The major personality who was opposed to the Hassidic movement was Rabbi Elijah ben Shlomo Zalman, known as the Vilna Gaon (“Genius of Vilna”) and also the Gra (acronym for the “Gaon Rabbi Elijah”) who lived in this time period (1720-1797). The Vilna Gaon was a brilliant scholar who made an enormous impact on Jewish learning. A person of wide-ranging interests and author of some 70 books on various subjects, the Vilna Gaon seemed to excel in every aspect of scholarship. He knew Jewish law, Kabbalah, mathematics, astronomy, physics, anatomy. He barely slept; he just catnapped four times a day for one hour, and the rest of the time he studied. Whenever he got tired, he stuck his feet in a bucket of cold water to wake himself up. He never wanted to waste a minute. Although he never made it to Israel, he sent many of his students to live there.
What worried the Vilna Gaon was not so much the Kabbalistic aspects of Hassidism (after all, he himself had studied Kabbalah) but the potential for producing another false messiah (like Shabbetai Tzvi whose story we covered in Part 51. The Vilna Gaon also objected to the Hassidic concept that God is “in all things” as too close to pantheism or the idea that everything was equally holy.(2)
He was also concerned about the concept of the rebbe (as the leader of each Hassidic sect was called) because he felt that the Hassidic concept that a person elevates himself spiritually simply by “attaching” himself to a holy person (a rebbe) was an idolatress idea.
Another significant concern of the Vilna Gaon was de-intellectualization of Torah. The Hassidic movement was largely a movement of simple, uneducated Jews, and he worried that Jewish scholarship was going to be replaced by singing and dancing. A religion that was a synthesis of heart and mind would become all heart and no mind.

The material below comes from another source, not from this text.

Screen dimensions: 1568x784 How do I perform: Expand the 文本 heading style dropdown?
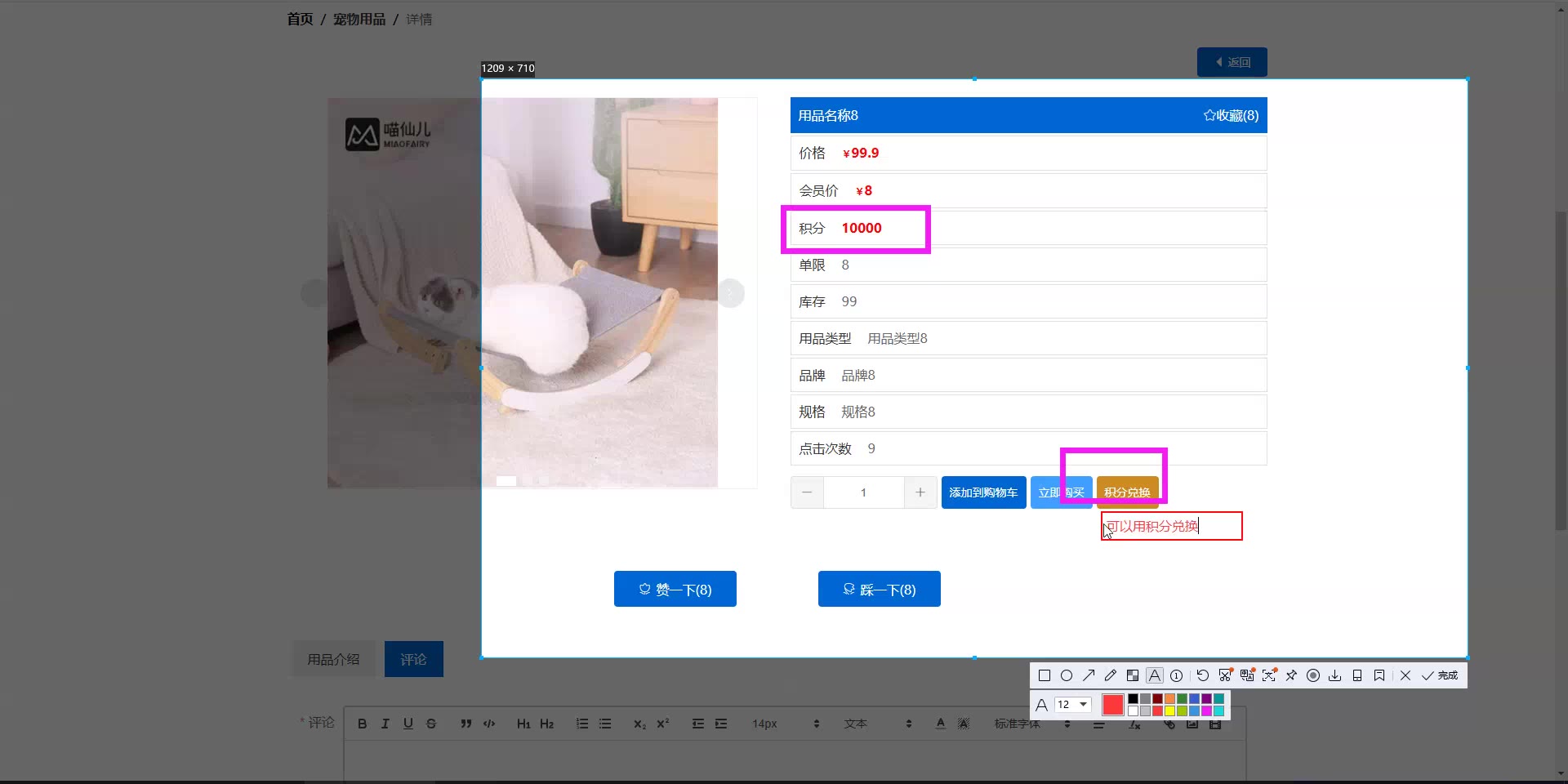(x=878, y=724)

Finally, the Vilna Gaon, and many other rabbis strongly objected to the fact that the Hassidim had changed the text of the prayer as this was considered a serious break with tradition and wholly unacceptable.
The Vilna Gaon was so strongly opposed to the Hassidic movement that he and others like him came to be called misnagdim, which means “those who are against.” In 1772, the misnagdim excommunicated the hassidim, but the ban did not stick. The following is excerpts from the excommunication of Hassidim (April 1772):
Our brethren, sons of Israel…as you know, new people have appeared, unimagined by our forefathers….and they associate amongst themselves and their ways are different from other children of Israel in their liturgy…they behave in a crazed manner and say that their thoughts wander in all worlds…And they belittle the study of the Torah, and repeatedly claim that one should not study much, nor deeply regret ones’ transgressions…Therefore, we have come to inform our brethren, Children of Israel, from near and far…and top sound to them the voice of excommunication and banishment….Until they themselves repent completely….(3)

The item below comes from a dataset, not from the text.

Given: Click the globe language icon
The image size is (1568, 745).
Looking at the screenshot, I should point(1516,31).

(For more on this subject, see Triumph of Survival by Berel Wein, pp. 86-119.)
While the creation of the Hassidic movement did initially cause a serious split in the Jewish world, it did not create a permanent separation. Today we can see hassidic sects who have become quite scholarship-minded, opening their own yeshivas and studying the Talmud intensely.

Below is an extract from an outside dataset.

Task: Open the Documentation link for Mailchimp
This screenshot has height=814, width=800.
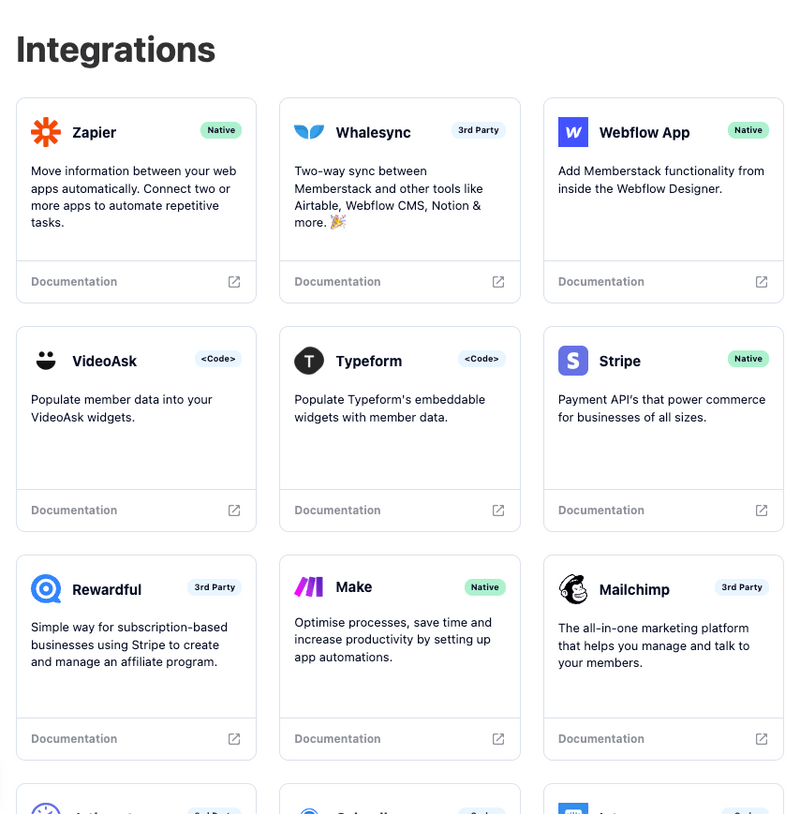Action: 601,739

In hindsight we see that the Hassidic movement contributed significantly to the revitalization of Eastern European Jewry. It kept a lot of people connected to Judaism who could well have been lost because they didn’t have the time to study. And the pressure brought by the misnagdim against the hassidim acted as a brake in keeping them from going too far.
As a result of the Hassidic contribution, Judaism became stronger and more ready to face the assault from a new secular movement in the Western called “The Enlightenment.”
1. Raphael Jospe, ed., Great Schisms in Jewish History,(Ktav Publishing House, 1981), p. 129
2. Pantheism-The doctrine identifying the Deity with the various forces and workings of nature.
3. Paul Mendes -Flohr & Yehuda Reinharz ed., The Jew in the Modern World, (Oxford University Press, 1995), p. 390.